NATO Secretary-General Jens Stoltenberg said this week’s Madrid summit will agree on the alliance’s most significant transformation for a generation, putting 300,000 troops at high readiness in response to Russia’s invasion of Ukraine.
Stoltenberg said the military alliance’s forces in the Baltic states and five other frontline countries would be increased “up to brigade levels”, doubled or trebled to between 3,000 and 5,000 troops.
That would amount to “the biggest overhaul of our collective defence and deterrence since the cold war”, he said before the meeting of the 30-country alliance, which runs from Tuesday to Thursday this week.
The rapid-reaction Nato Response Force currently numbers up to 40,000, and the proposed change amounts to a broad revision in response to Russian militarisation.

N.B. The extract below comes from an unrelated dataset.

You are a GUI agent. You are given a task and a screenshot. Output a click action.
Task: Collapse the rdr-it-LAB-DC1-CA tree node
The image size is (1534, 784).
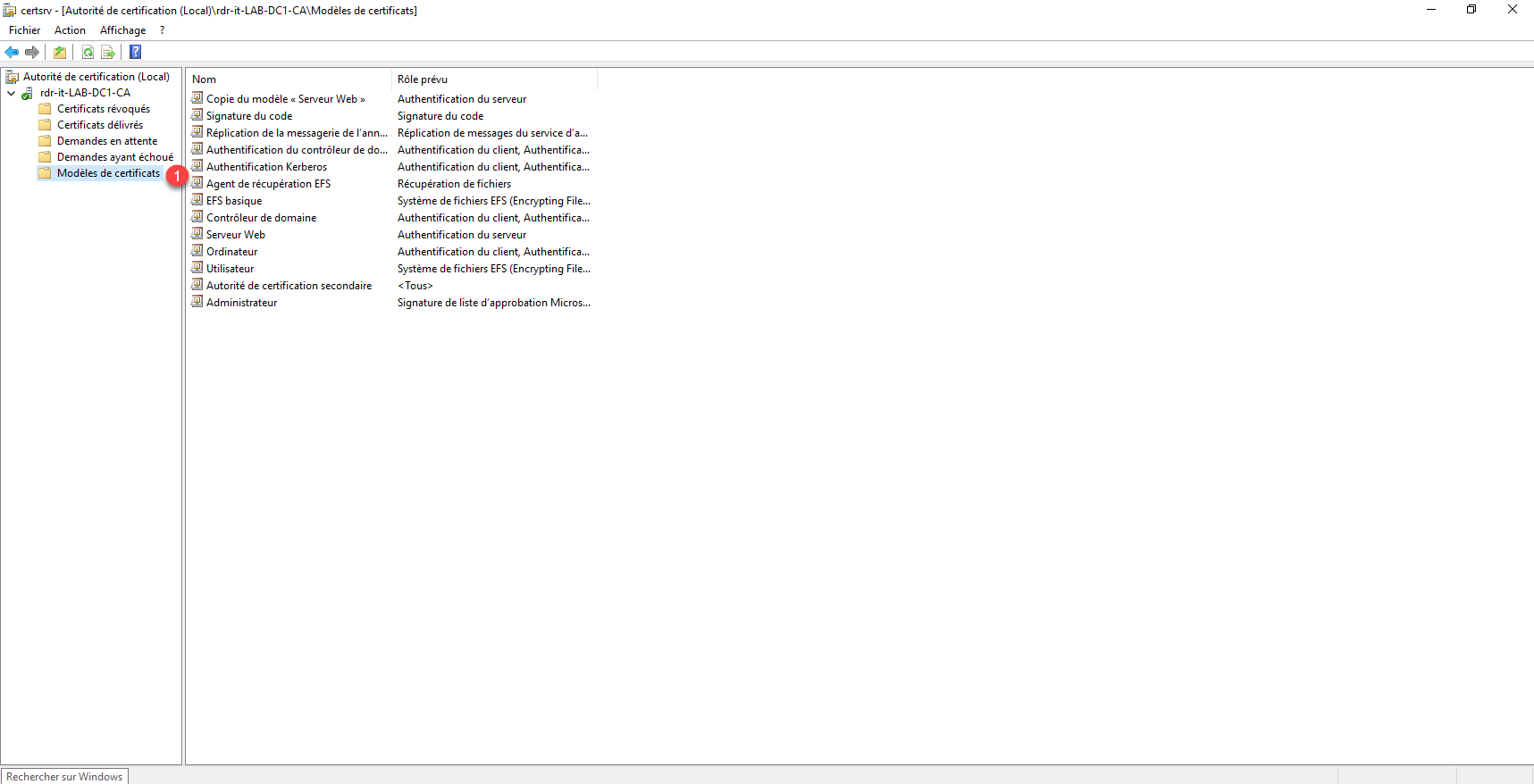coord(11,93)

Under the plans, Nato will also move stocks of munitions and other supplies farther east, a transition due to be completed in 2023.
The Secretary-General conceded he could not make any promises about the progress of applications by Sweden and Finland to join Nato, because objections raised by Turkey to their membership remained unresolved.
Stoltenberg said Turkey’s President Recep Tayyip Erdogan, had agreed to meet Swedish Prime Minister Magdalena Andersson, and Finland’s President Sauli Niinisto on Tuesday in Madrid to try to resolve the issue.
But he played down hopes of a breakthrough at the meeting on the margins of the nato event.
“It’s too early to say what kind of progress you can make by the summit,” he told a press conference.